## [REQUIRED WORK]
Type out the data again. Keep every line exactly the same.

## [DATA FOR PROCESSING]
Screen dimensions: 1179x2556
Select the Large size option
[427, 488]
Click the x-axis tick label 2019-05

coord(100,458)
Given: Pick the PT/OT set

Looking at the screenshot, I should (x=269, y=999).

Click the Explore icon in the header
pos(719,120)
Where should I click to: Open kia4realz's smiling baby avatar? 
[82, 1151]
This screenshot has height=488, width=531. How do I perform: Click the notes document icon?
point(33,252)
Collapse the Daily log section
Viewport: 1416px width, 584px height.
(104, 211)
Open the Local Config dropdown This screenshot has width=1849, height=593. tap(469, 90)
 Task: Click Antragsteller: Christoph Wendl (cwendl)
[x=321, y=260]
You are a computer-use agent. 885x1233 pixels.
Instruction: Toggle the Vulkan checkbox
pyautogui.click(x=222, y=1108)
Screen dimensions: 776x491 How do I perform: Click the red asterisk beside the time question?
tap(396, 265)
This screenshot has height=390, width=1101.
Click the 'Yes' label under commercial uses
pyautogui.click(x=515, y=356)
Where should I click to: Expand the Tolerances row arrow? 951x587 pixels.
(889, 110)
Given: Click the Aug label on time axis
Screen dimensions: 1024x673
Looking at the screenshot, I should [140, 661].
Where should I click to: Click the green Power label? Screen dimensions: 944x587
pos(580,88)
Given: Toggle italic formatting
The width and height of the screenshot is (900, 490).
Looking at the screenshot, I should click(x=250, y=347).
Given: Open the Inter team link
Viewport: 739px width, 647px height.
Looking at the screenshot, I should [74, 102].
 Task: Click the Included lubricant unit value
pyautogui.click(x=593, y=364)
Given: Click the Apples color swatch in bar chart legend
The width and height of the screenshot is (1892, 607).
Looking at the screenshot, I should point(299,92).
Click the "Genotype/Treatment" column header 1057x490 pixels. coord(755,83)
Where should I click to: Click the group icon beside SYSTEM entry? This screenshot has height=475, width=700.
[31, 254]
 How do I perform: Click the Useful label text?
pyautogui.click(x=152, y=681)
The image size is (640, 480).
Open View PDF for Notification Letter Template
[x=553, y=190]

## [EXPECTED ANSWER]
Screen dimensions: 1179x2556
Select the Large size option
[427, 488]
Click the x-axis tick label 2019-05

coord(100,458)
Given: Pick the PT/OT set

Looking at the screenshot, I should (x=269, y=999).

Click the Explore icon in the header
pos(719,120)
Where should I click to: Open kia4realz's smiling baby avatar? 
[82, 1151]
This screenshot has height=488, width=531. How do I perform: Click the notes document icon?
point(33,252)
Collapse the Daily log section
Viewport: 1416px width, 584px height.
(104, 211)
Open the Local Config dropdown This screenshot has width=1849, height=593. tap(469, 90)
 Task: Click Antragsteller: Christoph Wendl (cwendl)
[x=321, y=260]
You are a computer-use agent. 885x1233 pixels.
Instruction: Toggle the Vulkan checkbox
pyautogui.click(x=222, y=1108)
Screen dimensions: 776x491 How do I perform: Click the red asterisk beside the time question?
tap(396, 265)
This screenshot has height=390, width=1101.
Click the 'Yes' label under commercial uses
pyautogui.click(x=515, y=356)
Where should I click to: Expand the Tolerances row arrow? 951x587 pixels.
(889, 110)
Given: Click the Aug label on time axis
Screen dimensions: 1024x673
Looking at the screenshot, I should [140, 661].
Where should I click to: Click the green Power label? Screen dimensions: 944x587
pos(580,88)
Given: Toggle italic formatting
The width and height of the screenshot is (900, 490).
Looking at the screenshot, I should click(x=250, y=347).
Given: Open the Inter team link
Viewport: 739px width, 647px height.
Looking at the screenshot, I should [74, 102].
 Task: Click the Included lubricant unit value
pyautogui.click(x=593, y=364)
Given: Click the Apples color swatch in bar chart legend
The width and height of the screenshot is (1892, 607).
Looking at the screenshot, I should point(299,92).
Click the "Genotype/Treatment" column header 1057x490 pixels. coord(755,83)
Where should I click to: Click the group icon beside SYSTEM entry? This screenshot has height=475, width=700.
[31, 254]
 How do I perform: Click the Useful label text?
pyautogui.click(x=152, y=681)
The image size is (640, 480).
Open View PDF for Notification Letter Template
[x=553, y=190]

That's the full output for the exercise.